News • April 07, 2021

Psychological Services of Riverside provides services to hospital staff during COVID-19

Psychological Services of Riverside provides services to hospital staff during COVID-19

Riverside, Calif. (April 7, 2021) – When the pandemic hit last year, Psychological Services of Riverside, the California Baptist University-run community clinic, made the transition to telehealth.

The doctoral student clinicians saw the need to serve the community and thought specifically of the front-line workers and how they might benefit from therapy, said Dr. Timothy Sisemore, director of Psychological Services of Riverside.

Sisemore met with Riverside Community Hospital’s chief medical officer, Dr. Saba Habis, to develop a partnership program.

“The CBU clinic offered free [telehealth] sessions to the hospital staff as an act of support as they provided critical, albeit terribly stressful, services during these trying times,” Sisemore said.

A number of nurses and physicians have received services through the program, which ends June 30. Second-year students in the Doctor of Psychology in Clinical Psychology (PsyD) program conduct the sessions. The students are supervised by licensed psychologists—mostly CBU faculty—who also provide services at the clinic.

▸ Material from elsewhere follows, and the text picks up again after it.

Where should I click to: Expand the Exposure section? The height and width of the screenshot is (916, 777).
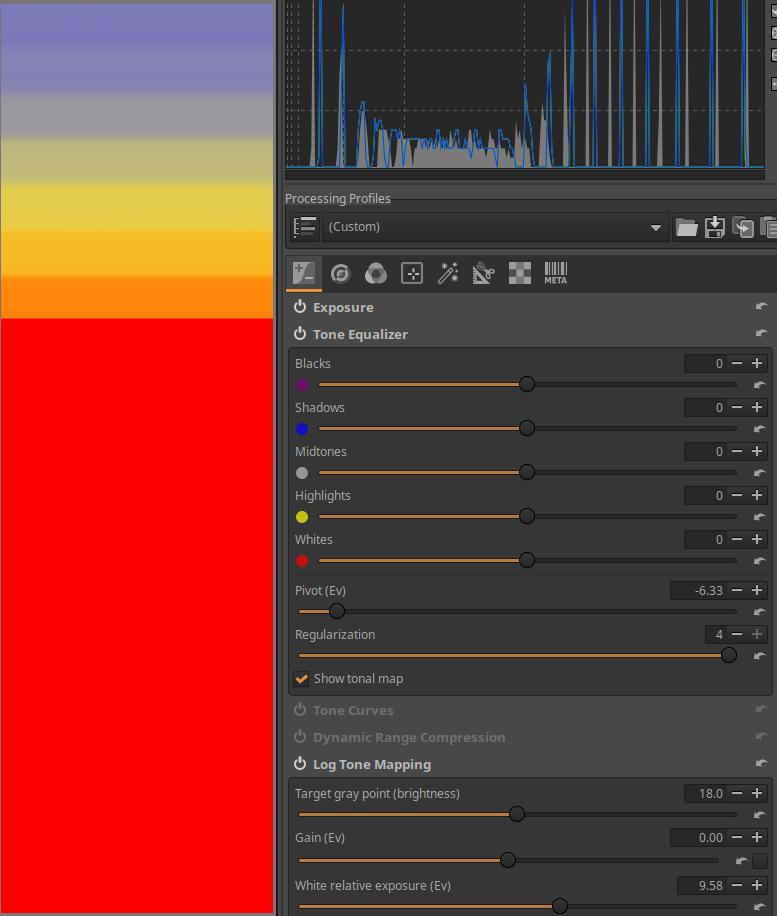click(343, 307)
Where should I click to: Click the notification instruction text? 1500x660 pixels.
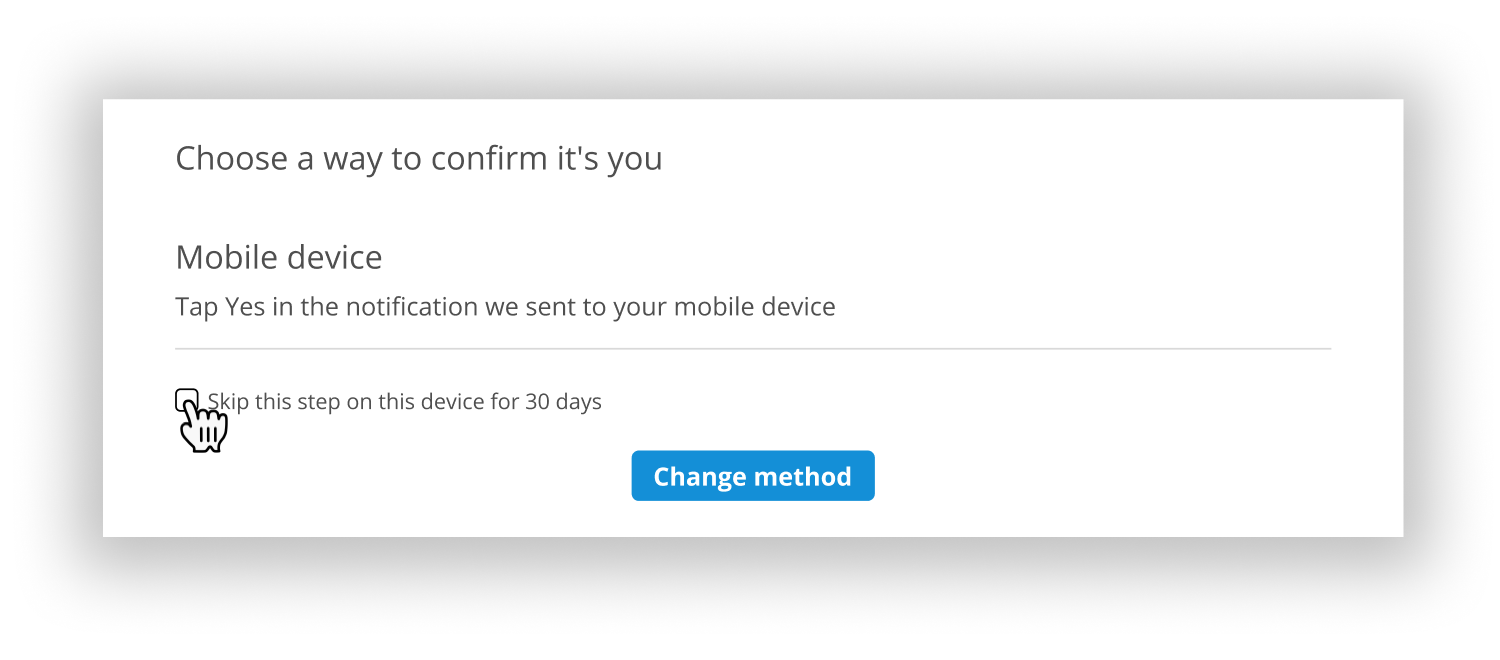(505, 306)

In January, the clinic and the hospital also created a program where residents of the hospital could receive free services at the clinic, funded by grants the hospital obtains.

Dr. Gregory Guldner, program director for emergency medicine residency, said he is eager to facilitate the clinic’s services to help residents through what is already a stressful period of their careers. He has turned the program into part of a research project.

“Riverside Community Hospital has coupled with the experts at California Baptist University’s Psychological Services of Riverside to provide much needed therapy and psychological support for our heroic front-line resident physicians,” Guldner said.

Sisemore said the partnership has provided service to the medical workers and training for students.

“I think this serves the community by protecting front-line workers during COVID and allows CBU to reach out to the community that surrounds us,” Sisemore said. “It also provides excellent training opportunities for our Doctor of Psychology students. We hope also that residents who see the benefit of therapy will be more inclined to refer their patients for therapy during their careers.”